Dla zainteresowanych camera obscura:
"Fotografia otworkowa powstaje dzięki wykorzystaniu kamery otworkowej, w której światło pada na materiał światłoczuły nie przez układ optyczny zwany powszechnie obiektywem, tylko przez niewielki otwór. Taki aparat to nic więcej jak znana od wieków camera obscura – jedyna modyfikacja polega na dodaniu materiału światłoczułego, który umożliwia rejestrację obrazu rzucanego do środka.

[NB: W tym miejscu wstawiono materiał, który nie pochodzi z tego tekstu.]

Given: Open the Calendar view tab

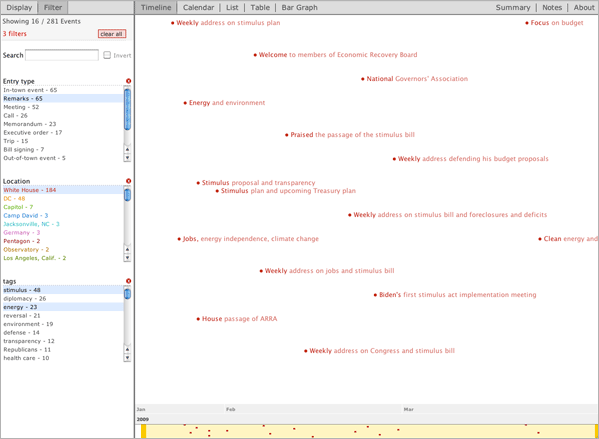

Mówiąc w olbrzymim uproszczeniu, camera obscura opiera się na zasadzie, która mówi, że światło podróżuje w linii prostej. Jeśli promień światła przedostaje się przez niewielki otwór w cienkim materiale, nie ulega rozproszeniu, lecz kontynuuje podróż, formując obraz na płaszczyźnie naprzeciwko otworu. Jeśli do szczelnie wyciemnionego pomieszczenia przez małą dziurkę w zasłonach lub roletach wpuścimy światło, na ścianie przeciwległej do otworu pojawi się obraz tego, co znajduje się na zewnątrz. Obraz będzie odwrócony zarówno w pionie, jak i w poziomie, ponieważ światło wpadające z lewej strony wyląduje po prawej, a światło wpadające z góry wyląduje na dole.
Najprostszym sposobem na fotografię otworkową jest samodzielne wykonanie aparatu. Słowo „aparat” to może w tym wypadku przesada, ponieważ najpopularniejszymi i najprostszymi elementami do „produkcji” kamer otworkowych domowej roboty są puszki i pudełka po butach. Takie pudełko lub puszkę maluje się w środku czarną farbą, żeby zminimalizować odblaski, a następnie robi się otworek – w ten sposób powstaje aparat i obiektyw jednocześnie.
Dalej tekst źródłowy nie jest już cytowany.